Dzeko won absolutely every single won of his 11 aerial duels last night, over double the nearest teammate (Mancini). That increases Dzeko’s reputation as Serie A’s leading target-man, getting into the most aerial duels (300) this season and also winning the most (122) of any Serie A player.

Dzeko also had the most touches of any Roma player (60), the most passes, and cleared the danger inside Roma’s box 3 times, while making 2 blocks and 1 interception.

The only blot on his copy-book? He should be level with Rodolfo Volk in the Roma all-time scorers list, but isntead sent a great opportunity into the stands in the second half.

Just the one goal on the night was enough to pull clear of Pedro Manfredini and become Roma’s outright 5th-highest goalscorer. When you look at Edin Dzeko’s assists + goals per games ratio this season, combined with his defensive effort, you can’t ask for more at 34 years old.

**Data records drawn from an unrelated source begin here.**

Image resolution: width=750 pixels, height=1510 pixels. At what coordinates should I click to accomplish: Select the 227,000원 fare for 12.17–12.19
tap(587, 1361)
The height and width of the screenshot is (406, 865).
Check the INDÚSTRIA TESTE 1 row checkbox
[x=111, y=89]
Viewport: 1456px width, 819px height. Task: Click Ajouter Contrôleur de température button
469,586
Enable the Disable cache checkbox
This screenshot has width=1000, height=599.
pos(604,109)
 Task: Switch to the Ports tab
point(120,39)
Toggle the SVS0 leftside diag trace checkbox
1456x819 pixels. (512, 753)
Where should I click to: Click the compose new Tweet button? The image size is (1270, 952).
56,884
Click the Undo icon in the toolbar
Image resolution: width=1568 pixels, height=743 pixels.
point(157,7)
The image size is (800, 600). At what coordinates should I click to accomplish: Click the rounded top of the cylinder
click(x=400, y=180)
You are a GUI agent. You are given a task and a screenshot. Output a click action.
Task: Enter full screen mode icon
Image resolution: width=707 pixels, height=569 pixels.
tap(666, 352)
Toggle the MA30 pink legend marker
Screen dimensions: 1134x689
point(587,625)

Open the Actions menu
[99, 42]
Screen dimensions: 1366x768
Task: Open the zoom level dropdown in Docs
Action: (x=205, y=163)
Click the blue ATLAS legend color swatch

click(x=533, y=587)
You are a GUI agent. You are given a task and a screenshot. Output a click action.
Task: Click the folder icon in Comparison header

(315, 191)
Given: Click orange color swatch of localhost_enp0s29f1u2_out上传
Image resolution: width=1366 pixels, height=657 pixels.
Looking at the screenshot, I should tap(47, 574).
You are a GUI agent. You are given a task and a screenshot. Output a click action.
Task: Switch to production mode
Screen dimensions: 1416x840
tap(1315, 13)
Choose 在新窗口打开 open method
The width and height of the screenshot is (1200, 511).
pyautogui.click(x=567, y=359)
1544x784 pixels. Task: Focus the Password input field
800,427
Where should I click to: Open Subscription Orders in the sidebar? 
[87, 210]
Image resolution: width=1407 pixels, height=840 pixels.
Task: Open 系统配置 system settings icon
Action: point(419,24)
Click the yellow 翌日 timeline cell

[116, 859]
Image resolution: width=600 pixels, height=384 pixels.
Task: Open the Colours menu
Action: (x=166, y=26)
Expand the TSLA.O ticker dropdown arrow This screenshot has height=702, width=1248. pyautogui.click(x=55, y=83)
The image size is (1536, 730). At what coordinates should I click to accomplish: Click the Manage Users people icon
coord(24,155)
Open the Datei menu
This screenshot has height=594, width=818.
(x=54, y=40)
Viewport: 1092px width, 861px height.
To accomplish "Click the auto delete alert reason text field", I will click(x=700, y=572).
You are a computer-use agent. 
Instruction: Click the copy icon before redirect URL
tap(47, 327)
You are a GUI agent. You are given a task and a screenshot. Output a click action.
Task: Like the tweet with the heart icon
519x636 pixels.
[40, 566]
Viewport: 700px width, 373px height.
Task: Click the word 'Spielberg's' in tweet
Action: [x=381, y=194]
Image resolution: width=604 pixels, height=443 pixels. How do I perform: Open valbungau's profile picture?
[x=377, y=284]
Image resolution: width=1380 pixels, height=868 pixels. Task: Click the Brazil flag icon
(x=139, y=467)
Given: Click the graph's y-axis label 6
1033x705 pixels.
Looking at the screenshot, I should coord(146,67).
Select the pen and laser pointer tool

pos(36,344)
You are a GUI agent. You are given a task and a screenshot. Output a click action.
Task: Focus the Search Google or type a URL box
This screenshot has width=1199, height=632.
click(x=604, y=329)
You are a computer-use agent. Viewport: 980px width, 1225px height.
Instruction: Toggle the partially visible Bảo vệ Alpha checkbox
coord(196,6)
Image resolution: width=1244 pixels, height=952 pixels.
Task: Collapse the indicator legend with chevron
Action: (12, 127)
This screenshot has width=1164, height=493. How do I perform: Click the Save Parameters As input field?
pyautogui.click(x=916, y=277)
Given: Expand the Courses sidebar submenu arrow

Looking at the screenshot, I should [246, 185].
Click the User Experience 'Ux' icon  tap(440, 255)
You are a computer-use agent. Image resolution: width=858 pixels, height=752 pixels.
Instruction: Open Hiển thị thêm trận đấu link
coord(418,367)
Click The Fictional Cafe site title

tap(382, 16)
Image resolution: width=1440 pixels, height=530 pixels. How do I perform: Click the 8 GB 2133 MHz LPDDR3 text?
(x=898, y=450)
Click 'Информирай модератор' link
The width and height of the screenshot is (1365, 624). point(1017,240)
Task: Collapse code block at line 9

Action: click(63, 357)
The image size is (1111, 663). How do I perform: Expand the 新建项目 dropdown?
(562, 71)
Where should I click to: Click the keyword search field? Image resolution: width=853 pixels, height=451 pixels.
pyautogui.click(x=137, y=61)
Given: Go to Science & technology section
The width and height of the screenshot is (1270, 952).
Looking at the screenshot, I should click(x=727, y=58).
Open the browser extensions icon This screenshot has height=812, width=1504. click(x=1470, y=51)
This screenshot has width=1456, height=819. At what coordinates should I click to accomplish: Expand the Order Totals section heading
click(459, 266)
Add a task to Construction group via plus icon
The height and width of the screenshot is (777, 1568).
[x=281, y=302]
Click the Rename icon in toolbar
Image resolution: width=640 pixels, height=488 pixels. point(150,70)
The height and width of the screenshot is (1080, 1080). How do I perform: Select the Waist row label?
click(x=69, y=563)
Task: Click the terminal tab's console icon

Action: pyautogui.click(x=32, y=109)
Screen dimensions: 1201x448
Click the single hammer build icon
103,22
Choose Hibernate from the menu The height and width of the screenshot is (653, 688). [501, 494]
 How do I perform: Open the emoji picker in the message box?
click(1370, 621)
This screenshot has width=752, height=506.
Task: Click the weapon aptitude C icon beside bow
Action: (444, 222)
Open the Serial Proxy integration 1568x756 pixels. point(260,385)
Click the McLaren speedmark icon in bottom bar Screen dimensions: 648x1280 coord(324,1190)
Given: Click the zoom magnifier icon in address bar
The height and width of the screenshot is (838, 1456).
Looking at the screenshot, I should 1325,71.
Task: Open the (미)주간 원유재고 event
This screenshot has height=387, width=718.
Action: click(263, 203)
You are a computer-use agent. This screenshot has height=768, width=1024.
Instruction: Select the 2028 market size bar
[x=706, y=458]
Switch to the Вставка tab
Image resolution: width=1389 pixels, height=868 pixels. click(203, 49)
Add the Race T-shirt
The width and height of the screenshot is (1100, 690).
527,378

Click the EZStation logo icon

While that doesn’t necessarily make Dzeko the most suited for Roma’s ideals going forward (his touch with his feet is still sloppy), it’s self-explanatory as to why teams like Inter Milan are still doggedly pursuing Dzeko’s signature. He deserves to win a trophy in Italy, hopefully in Rome.


Roma stay in the capital this week, welcoming Inter Milan at home this coming Sunday. Win that game and we’re finally talking about some newfound momentum in this 3-5-2 (or 3-4-2-1 or 3-4-1-2) direct football era of Fonseca’s first season.

But lose that game, or park the bus like Roma did away to Nerazzuri earlier this season, and the domestic season will have written itself to a conclusion.